Mentioning “1 percenters” conjures up images of protest and class warfare. But there is another 1 percent who are beyond politics: the men and women who serve in America’s armed forces, as well as the veterans who served before them.

Despite over a decade of ceaseless war against terrorism, fewer than 1 percent of the U.S. population has been on active duty.

A smaller share of Americans now serve in the military than at any point since the era between World Wars I and II, according to a Pew Research study. In 1975, 70 percent of members of Congress had military service. Today, only 20 percent do.

Thankfully, we live in a time where we at least have a culture that appreciates our veterans.

After Desert Storm, it became fashionable again to appreciate and praise the U.S. military.

——

Pick up the essay on America's military 1 percent right after its last sentence and keep writing it. The data that comes next is separate from the essay on America's military 1 percent.

◆ The data ◆
——

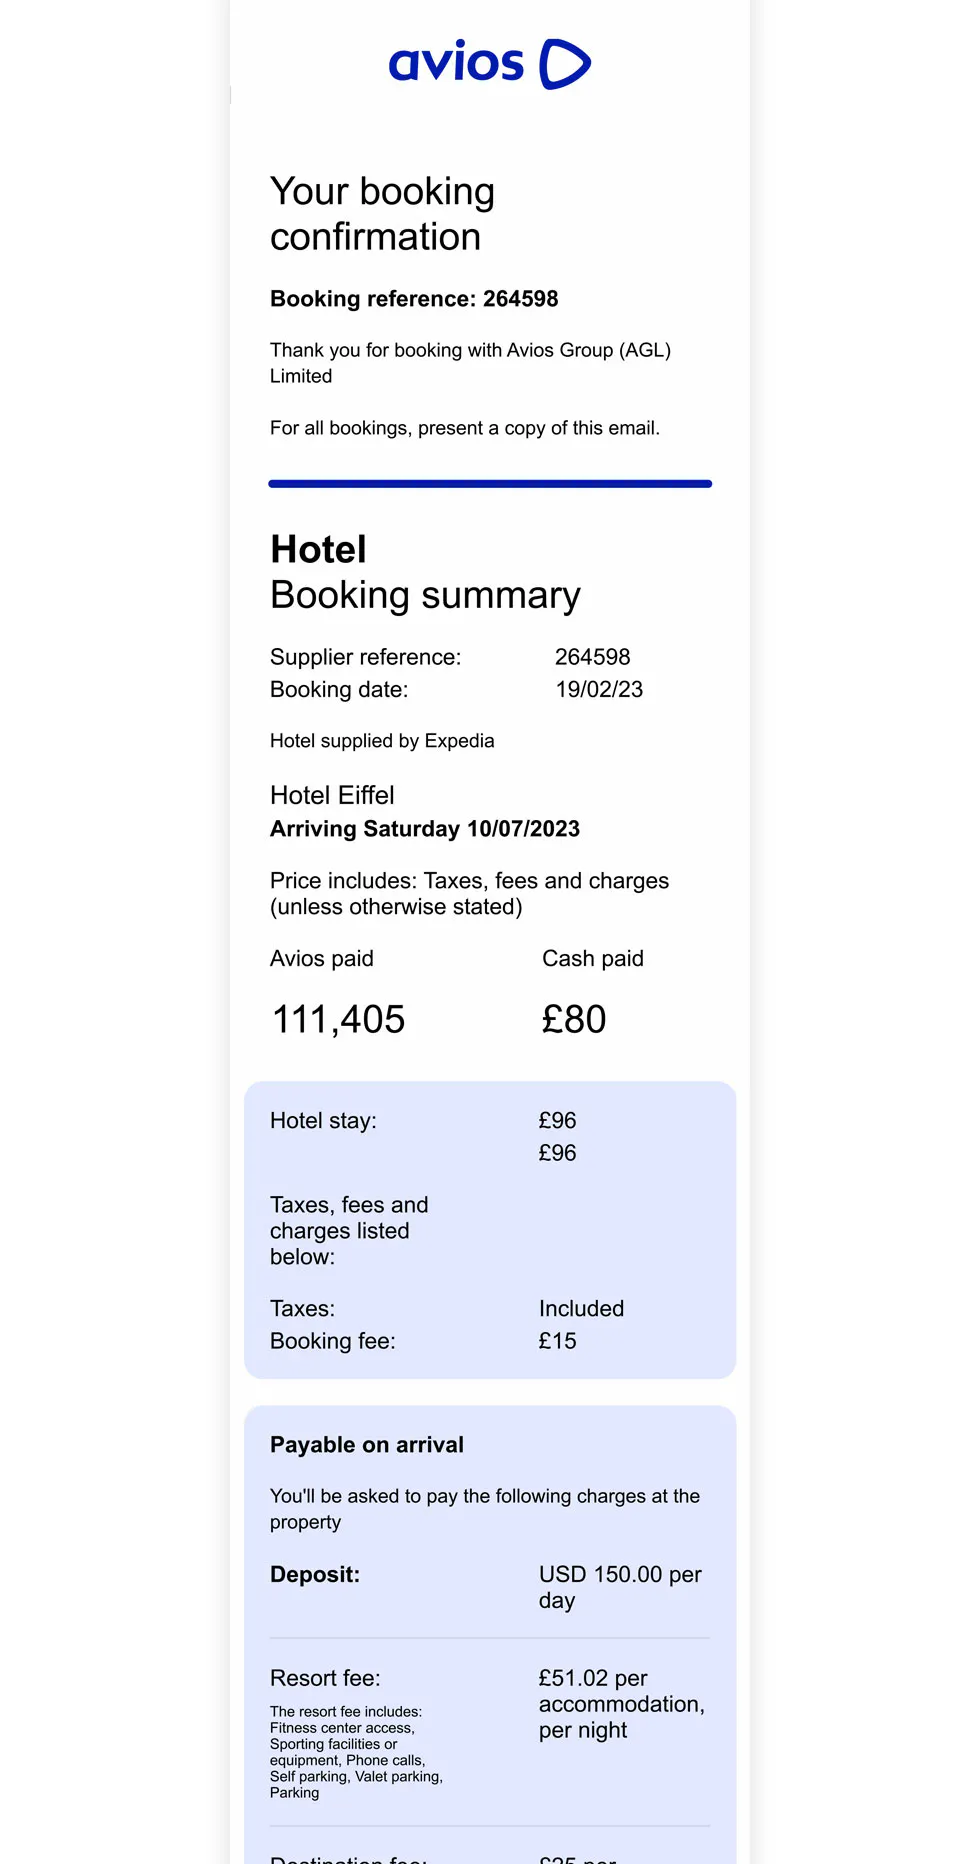
Task: Click the Hotel Eiffel name
Action: (x=332, y=796)
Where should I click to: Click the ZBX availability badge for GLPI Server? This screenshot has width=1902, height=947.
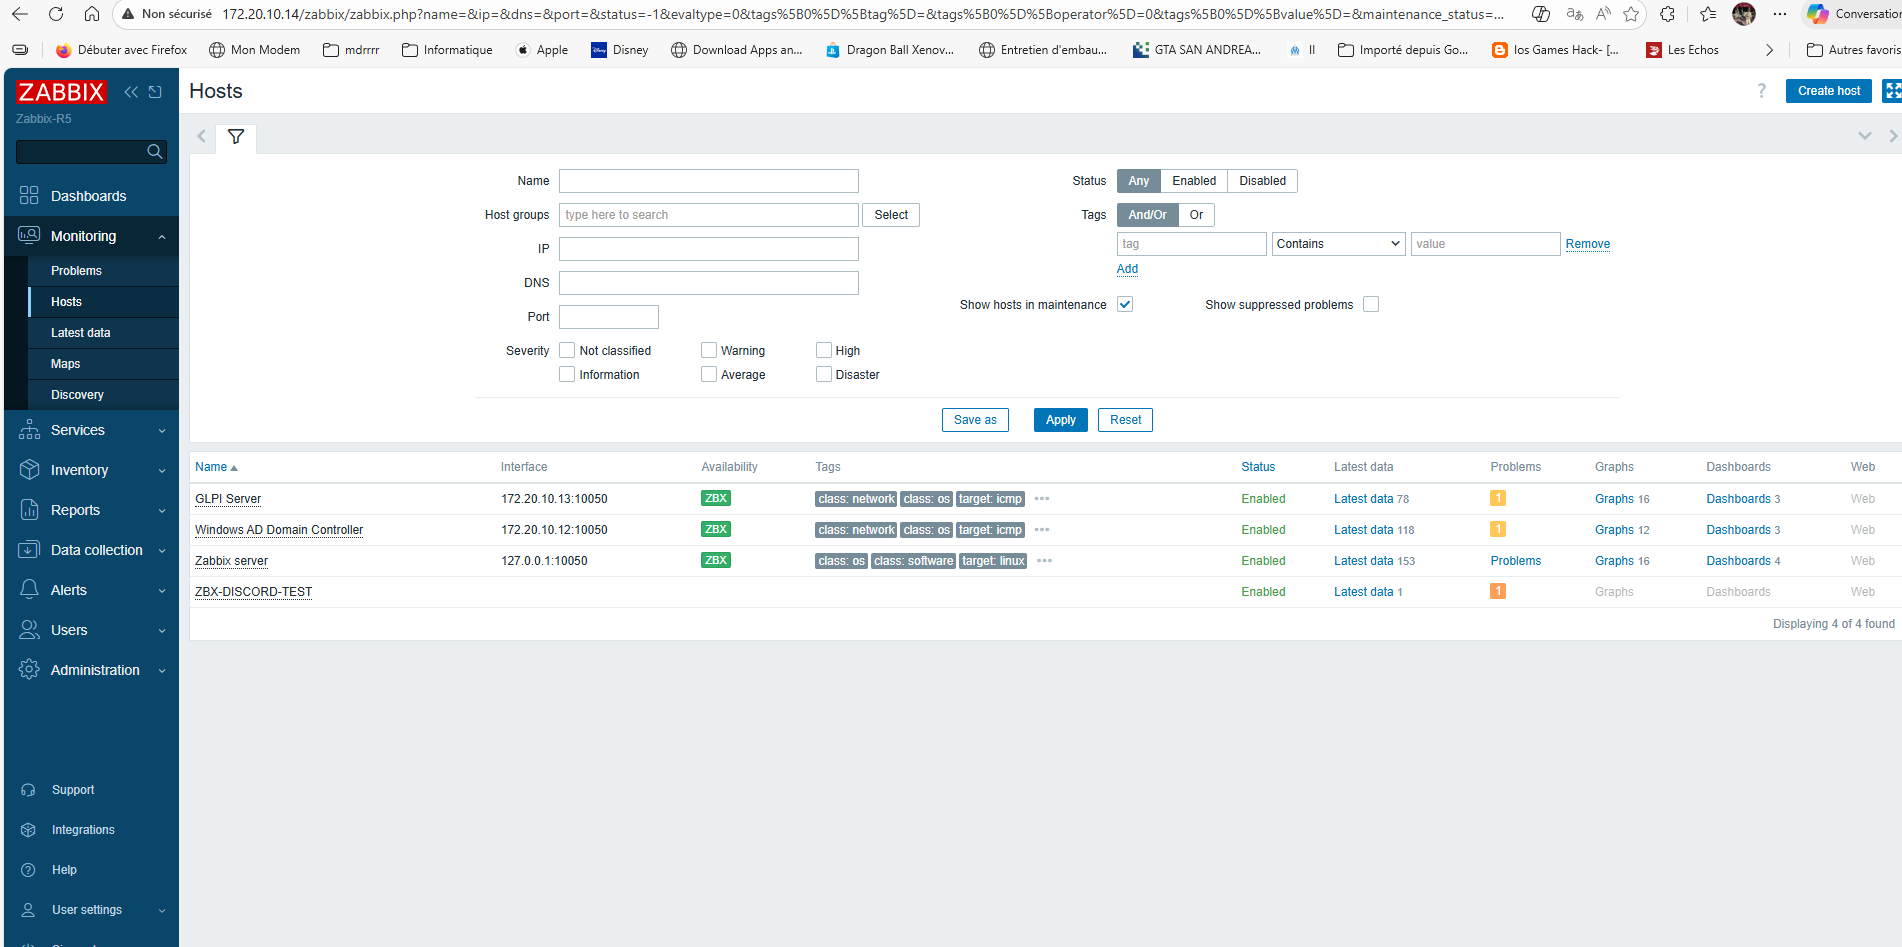[x=715, y=498]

——

◆ Reply ◆
Gone was the stigma of Vietnam, when returning service members didn’t wear uniforms in public lest they be spit on or called baby-killers. No longer would our service members suffer the disparagement that Rudyard Kipling wrote of, “For it’s Tommy this, and Tommy that, and ‘Chuck him out, the brute!’” But it’s “‘Savior of his country’ when the guns begin to shoot.”

The heinous attacks on 9/11 resurrected the flame of patriotism that had faded in the hearts of so many Americans. Flags resting dormant in closets came back out to be displayed proudly and demand for new flags skyrocketed. The nation came together in a way not seen since Pearl Harbor—first in grief, then in resolve.

We saw acts of selfless courage, first by firefighters and police officers risking their lives to give aid, then by service members who sallied forth into harm’s way to impose retribution for the attack. Even when people criticized the wars in Iraq and Afghanistan, they still praised the men and women who volunteered to serve in the military.

“Thank your for your service” seems such a pitifully inadequate acknowledgement of gratitude and respect for someone who spends months away from their loved ones, who endure hardships and dangers that ordinary people shirk from. And what can one offer to the families of those who gave the last full measure of devotion by sacrificing their lives to defend us?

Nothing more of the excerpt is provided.